Мортира рыгнула пламенным облаком. Круглая бомба крутою дугой понеслась и упала близ крепостной стены. Турки, высунувшись между зубцами, кричали что-то обидное. Петр побагровел. Ему откатили вторую мортиру…
. . . . . .
Под высокими стенами Азова стыдно было и вспоминать недавнее молодечество — взять крепость с налету. Обложившая армия, возведя батареи и редуты, две недели кидала бомбы. В городе занимались пожары. Рухнула одна из караульных башен. (По сему случаю в землянке у Петра было большое шумство.) Но к туркам снова подошли с моря двадцать галер с подкреплением. Пожары тушились. По ночам янычары, как змеи, подползали с кривыми ножами к русским окопам и резали часовых. А стены продолжали стоять отчаянно неприступными. Хуже всего было с доставкой продовольствия. На консилии генералы решили крикнуть охотников, обещали по десяти рублев за взятие каланчей. Вызвалось до двухсот донских казаков, в подкрепление им дали солдатский полк, и ночью казаки, подобравшись к каланче, что на левом берегу, попробовали взорвать ворота, — не удалось, тогда ломами разворочали стену, ворвались. Турок было около тридцати человек. Четверых зарубили, остальным скрутили руки. Захватили пятнадцать пушек. И так палили из них через Дон по другой каланче, что турки ушли и оттуда. Дело было великое: Дон свободен. В лагерях служили молебны, на пирование прибыл князь-папа из Митишей.
Но неожиданно стряслась большая беда. Дни стояли знойные. К полудню люди бродили, как вареные, ища тени. Не хотелось драться, никакой не было злобы. В котелках разносили щи с вяленой рыбой, выдавалось по чарке водки. Косматое солнце заливало нестерпимым жаром, звенели кузнечики, липли мухи, воняло дерьмо, от зноя зыбкими казались азовские стены и башни. По стародавнему обычаю, после обеда все в лагере ложились отдыхать — засыпали, храпела русская армия от генерала до кашевара. Клевали носом часовые.
В такой сонный час пропал бомбардир голландец Яков Янсен. Первым хватился его Петр, когда во втором часу вылез из землянки, зевая и щурясь от белого света. Давеча собирались сшибить тремя бомбами минарет. Янсен поспорил, что сшибет… Петр гаркнул:
— Дьявол, что ли, его унес!
Обыскали весь лагерь.
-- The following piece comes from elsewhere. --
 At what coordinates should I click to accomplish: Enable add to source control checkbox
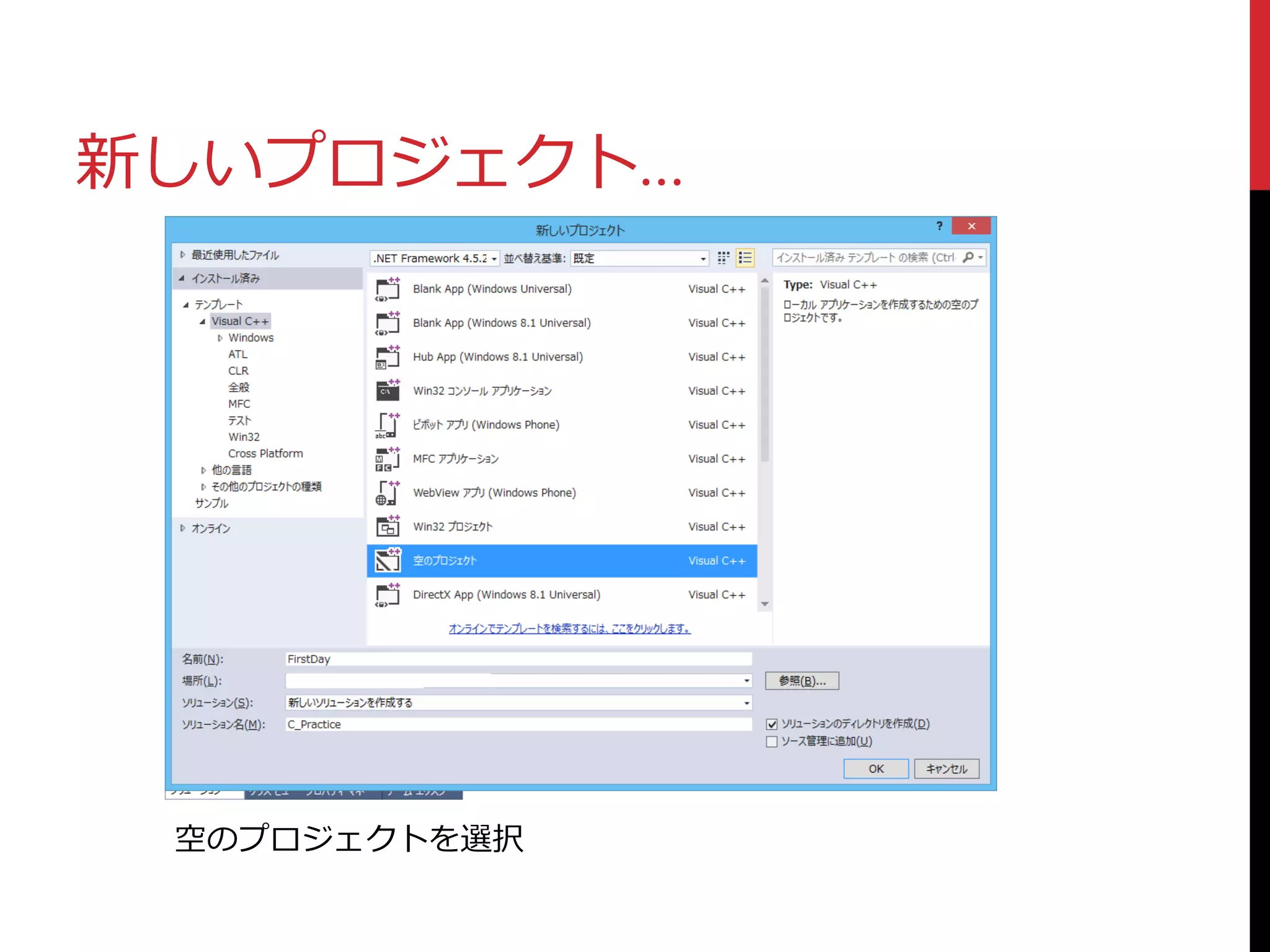[772, 742]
Один солдат сказал, будто видел, как один человек в красном кафтане, с мешком, с вещами, бежал к крепости. Петр сгоряча дал солдату в зубы. Но действительно в землянке вещей Янсена не оказалось. Перекинулся к туркам? Велено было наутро по всем полкам сказать анафему проклятому голландцу. Гордон, весьма обеспокоенный предательством, потребовал созвать консилий и заявил, что в лагерях Головина и Лефорта оборонительные работы ведутся спустя рукава, беспечно, между лагерями ходов сообщения нет, и, буде турки сделают вылазку, — кончится это бедой.
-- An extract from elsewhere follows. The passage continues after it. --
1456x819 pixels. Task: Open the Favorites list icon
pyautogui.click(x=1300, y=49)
— Война не шутка, господа генералы… Мы отвечаем за жизнь людей. А у нас все будто играют да шутят…
У Лефорта побледнели губы от гнева. Головин, обидясь, как бык, глядел на Гордона. Но тот настаивал на немедленном приведении в порядок оборонительной линии:
— На войне нужно прежде всего бояться врага, господа генералы…
— Нам их бояться?
— Как муху их раздавим…
— О нет, господа генералы, Азов — не муха…
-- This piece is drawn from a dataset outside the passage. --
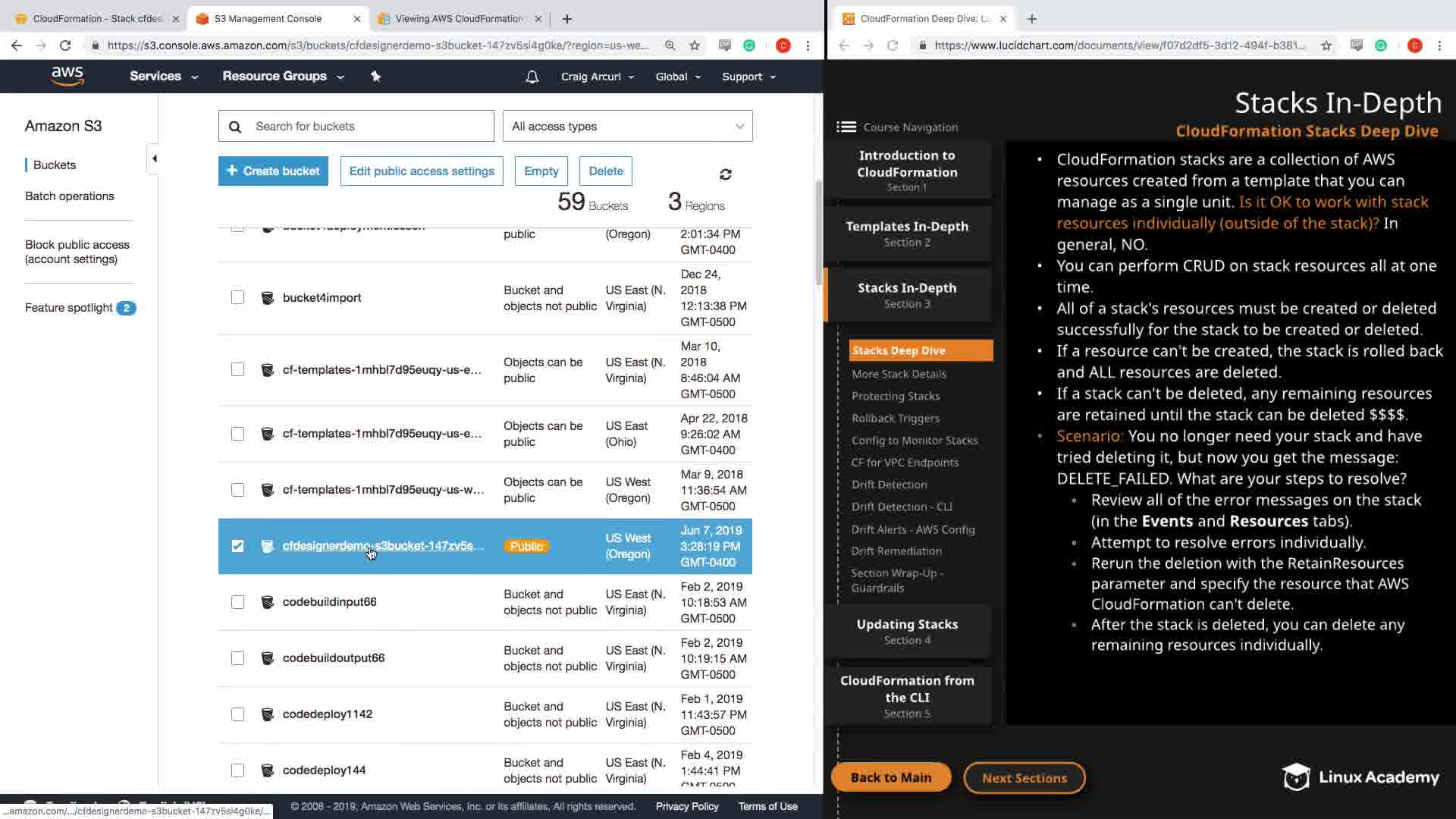Refresh the bucket list with refresh icon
Генералы начали ругать Гордона трусом и собакой. Не будь Петра, — сорвали бы с него парик. В тот же день, в час, когда все войско крепко спало после обеда, турки растворили крепостные ворота и без шума кинулись как раз к неоконченным траншеям в стыке между лагерями.
Половина стрельцов были зарезаны сонными. Другие, бросая алебарды и ружья, бежали к шестнадцатипушечной батарее, тоже кое-как укрепленной. Из пушек не успели и выстрелить: турки перегоняли бегущих стрельцов, лезли с кривыми ятаганами на редут, с визгом, нагнув головы, кидались в сбившуюся кучу пушкарей, где сын Гордона, полковник Яков, размахивал банником…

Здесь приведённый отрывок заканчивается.